There have been at least 30 common tern around regularly and they have been doing courtship flights and bringing food, so I think they should be ready to settle soon. So far there has been little sign of much tern passage, apart from a few beautiful black tern, the biggest group so far being 5 on Sunday afternoon. Little gull are usually birds of passage that stay at most a day or so , which makes the fine adult that has been frequenting  Ibsley Water for several days something of an exception. It was there again today, although I don’t think anyone saw the Bonaparte’s gull. Other birds have included a few dunlin and common sandpiper and last week a bar-tailed godwit.

Barwit

Bar-tailed godwit

In recent posts we have featured a number of pictures of lapwing chicks, sadly I don’t think any of them have survived. This season has been a good one for the number of pairs and in general hatching success has been quite good, but the chicks have been disappearing fast. I think a combination of dry weather and predators is the cause. Dry conditions mean the chicks get brought to the lakeshore to seek food, as all their favoured puddles are gone, unfortunately the shore is regularly patrolled by fox and other predators, as it regularly has washed up food in the shape of dead birds and fish. The foxes may not be actively seeking the chicks but they will not refuse one should they come across it. Sadly a similar lack of success is befalling the little ringed plover, but at least they will continue to try and may yet succeed before the summer is out.

LRP

Little ringed plover near Tern hide.

The cold winds are making moth trapping a slow business, with few species flying, although we have caught an eyed hawk-moth and a couple of poplar hawk-moth recently.

poplar hawk

Poplar hawk-moth

Early birds…

Over the weekend ten super keen Young Naturalists enjoyed a night on the reserve in order to appreciate the dawn chorus at it’s best.
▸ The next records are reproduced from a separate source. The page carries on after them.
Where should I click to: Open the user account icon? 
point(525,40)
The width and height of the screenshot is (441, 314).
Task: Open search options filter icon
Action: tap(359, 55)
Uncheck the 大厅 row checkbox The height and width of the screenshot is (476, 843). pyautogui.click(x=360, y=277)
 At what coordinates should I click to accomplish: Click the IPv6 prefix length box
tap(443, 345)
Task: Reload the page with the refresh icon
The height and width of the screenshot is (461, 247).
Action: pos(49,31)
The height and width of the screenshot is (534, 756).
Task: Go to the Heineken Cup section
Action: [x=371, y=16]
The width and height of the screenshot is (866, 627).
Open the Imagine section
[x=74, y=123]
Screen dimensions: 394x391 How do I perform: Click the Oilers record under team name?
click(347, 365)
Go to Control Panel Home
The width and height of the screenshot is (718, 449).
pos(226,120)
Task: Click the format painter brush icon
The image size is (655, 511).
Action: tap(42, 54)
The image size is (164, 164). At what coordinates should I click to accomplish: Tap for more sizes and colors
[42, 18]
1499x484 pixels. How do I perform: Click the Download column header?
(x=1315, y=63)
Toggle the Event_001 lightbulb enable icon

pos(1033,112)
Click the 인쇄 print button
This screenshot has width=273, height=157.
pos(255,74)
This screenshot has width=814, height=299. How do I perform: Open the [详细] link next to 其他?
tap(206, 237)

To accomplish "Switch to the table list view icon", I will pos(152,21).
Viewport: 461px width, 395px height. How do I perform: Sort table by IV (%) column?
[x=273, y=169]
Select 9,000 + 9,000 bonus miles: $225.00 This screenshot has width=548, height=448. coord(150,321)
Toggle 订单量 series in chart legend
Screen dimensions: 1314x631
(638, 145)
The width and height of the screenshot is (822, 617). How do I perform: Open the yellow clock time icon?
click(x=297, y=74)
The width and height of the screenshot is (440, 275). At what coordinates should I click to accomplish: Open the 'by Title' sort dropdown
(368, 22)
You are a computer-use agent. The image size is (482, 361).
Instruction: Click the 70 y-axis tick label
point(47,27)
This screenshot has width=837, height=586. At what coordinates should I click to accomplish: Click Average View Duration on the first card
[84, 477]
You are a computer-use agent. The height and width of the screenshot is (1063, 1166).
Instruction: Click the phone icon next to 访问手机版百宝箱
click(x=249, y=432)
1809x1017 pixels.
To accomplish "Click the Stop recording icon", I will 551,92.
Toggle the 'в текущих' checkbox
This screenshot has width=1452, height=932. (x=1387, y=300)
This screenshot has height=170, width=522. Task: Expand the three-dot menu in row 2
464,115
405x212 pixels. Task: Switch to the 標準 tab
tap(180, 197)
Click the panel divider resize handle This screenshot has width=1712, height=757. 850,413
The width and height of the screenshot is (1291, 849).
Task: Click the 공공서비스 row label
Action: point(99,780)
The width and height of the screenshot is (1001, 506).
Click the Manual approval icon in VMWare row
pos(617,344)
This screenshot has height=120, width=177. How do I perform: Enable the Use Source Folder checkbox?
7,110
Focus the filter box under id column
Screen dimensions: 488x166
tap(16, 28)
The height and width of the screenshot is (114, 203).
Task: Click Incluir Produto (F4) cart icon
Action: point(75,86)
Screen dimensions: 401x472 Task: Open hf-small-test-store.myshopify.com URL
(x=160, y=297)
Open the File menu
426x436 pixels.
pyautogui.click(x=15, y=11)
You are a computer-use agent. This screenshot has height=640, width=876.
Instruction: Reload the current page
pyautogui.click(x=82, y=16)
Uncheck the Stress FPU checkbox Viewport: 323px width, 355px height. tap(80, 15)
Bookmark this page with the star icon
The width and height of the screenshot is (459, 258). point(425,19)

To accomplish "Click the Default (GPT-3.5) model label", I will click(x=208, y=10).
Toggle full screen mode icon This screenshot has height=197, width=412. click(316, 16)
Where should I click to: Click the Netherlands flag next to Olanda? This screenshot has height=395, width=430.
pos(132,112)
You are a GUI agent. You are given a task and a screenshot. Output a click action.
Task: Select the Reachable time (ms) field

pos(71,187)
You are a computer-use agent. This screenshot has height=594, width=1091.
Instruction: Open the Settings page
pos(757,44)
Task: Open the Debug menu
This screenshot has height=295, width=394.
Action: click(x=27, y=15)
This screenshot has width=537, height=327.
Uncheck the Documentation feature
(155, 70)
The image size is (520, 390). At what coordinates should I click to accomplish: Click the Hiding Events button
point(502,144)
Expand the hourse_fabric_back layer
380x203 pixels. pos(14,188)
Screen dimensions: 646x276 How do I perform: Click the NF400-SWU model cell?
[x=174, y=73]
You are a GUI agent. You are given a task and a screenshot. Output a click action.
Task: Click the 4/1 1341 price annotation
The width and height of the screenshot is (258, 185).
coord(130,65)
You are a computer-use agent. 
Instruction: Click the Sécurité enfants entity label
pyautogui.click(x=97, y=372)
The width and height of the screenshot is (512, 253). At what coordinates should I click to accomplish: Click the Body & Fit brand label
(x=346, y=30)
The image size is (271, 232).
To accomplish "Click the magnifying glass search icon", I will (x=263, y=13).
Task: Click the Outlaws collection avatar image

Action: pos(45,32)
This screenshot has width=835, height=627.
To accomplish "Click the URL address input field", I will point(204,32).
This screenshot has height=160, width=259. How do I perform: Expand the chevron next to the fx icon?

To avoid any ridiculously early drop offs by parents, we met at the Education Centre at 7pm on Saturday night then headed straight over to Tern Hide in the hope of a glimpse of the lapwing chick before it got too dark. We had to wait a while but got lucky!

Lapwing chick by Talia Felstead resized

Lapwing chick by Talia Felstead

In the fading light, we also spotted Lapwing, Greylag geese with three goslings, Redshank and a Pied wagtail.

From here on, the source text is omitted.